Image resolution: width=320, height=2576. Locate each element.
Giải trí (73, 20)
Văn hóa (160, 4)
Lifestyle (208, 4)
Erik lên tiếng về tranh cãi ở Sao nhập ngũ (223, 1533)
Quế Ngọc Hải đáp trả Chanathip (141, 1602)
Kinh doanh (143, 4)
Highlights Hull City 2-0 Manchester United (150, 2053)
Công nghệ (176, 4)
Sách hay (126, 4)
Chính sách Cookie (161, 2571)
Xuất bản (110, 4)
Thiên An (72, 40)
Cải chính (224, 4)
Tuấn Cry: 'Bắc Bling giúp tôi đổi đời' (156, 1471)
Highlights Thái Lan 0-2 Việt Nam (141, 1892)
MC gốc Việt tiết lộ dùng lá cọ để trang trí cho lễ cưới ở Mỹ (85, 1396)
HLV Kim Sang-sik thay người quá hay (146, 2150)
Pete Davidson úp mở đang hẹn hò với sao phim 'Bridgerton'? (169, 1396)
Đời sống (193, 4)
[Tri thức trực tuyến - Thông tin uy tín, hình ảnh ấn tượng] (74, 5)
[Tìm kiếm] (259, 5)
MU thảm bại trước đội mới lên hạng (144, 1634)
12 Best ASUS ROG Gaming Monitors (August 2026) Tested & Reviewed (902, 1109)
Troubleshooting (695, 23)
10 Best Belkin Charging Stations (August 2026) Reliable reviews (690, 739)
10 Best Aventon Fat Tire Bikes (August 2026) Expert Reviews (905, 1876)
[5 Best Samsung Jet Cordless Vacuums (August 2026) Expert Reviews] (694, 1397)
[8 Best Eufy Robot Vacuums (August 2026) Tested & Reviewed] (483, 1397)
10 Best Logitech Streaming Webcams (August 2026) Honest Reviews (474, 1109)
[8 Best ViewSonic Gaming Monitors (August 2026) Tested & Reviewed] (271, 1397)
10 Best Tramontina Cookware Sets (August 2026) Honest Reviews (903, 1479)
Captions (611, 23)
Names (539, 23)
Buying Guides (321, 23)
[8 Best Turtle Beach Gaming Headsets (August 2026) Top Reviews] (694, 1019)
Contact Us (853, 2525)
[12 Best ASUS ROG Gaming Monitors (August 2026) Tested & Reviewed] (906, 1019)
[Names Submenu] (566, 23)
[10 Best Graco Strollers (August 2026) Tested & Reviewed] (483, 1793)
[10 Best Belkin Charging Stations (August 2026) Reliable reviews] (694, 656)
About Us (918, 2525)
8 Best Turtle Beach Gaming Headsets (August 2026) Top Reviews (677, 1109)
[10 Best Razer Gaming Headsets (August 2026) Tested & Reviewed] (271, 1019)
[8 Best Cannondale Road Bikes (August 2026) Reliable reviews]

#### [YOUR TASK]
Your task is to write out, exactly, the line that holds "[5 Best Samsung" and every line after it until the records end.

#### [RESPONSE BOX]
[5 Best Samsung Jet Cordless Vacuums (August 2026) Expert Reviews] (694, 1397)
[8 Best Eufy Robot Vacuums (August 2026) Tested & Reviewed] (483, 1397)
10 Best Logitech Streaming Webcams (August 2026) Honest Reviews (474, 1109)
[8 Best ViewSonic Gaming Monitors (August 2026) Tested & Reviewed] (271, 1397)
10 Best Tramontina Cookware Sets (August 2026) Honest Reviews (903, 1479)
Captions (611, 23)
Names (539, 23)
Buying Guides (321, 23)
[8 Best Turtle Beach Gaming Headsets (August 2026) Top Reviews] (694, 1019)
Contact Us (853, 2525)
[12 Best ASUS ROG Gaming Monitors (August 2026) Tested & Reviewed] (906, 1019)
[Names Submenu] (566, 23)
[10 Best Graco Strollers (August 2026) Tested & Reviewed] (483, 1793)
[10 Best Belkin Charging Stations (August 2026) Reliable reviews] (694, 656)
About Us (918, 2525)
8 Best Turtle Beach Gaming Headsets (August 2026) Top Reviews (677, 1109)
[10 Best Razer Gaming Headsets (August 2026) Tested & Reviewed] (271, 1019)
[8 Best Cannondale Road Bikes (August 2026) Reliable reviews]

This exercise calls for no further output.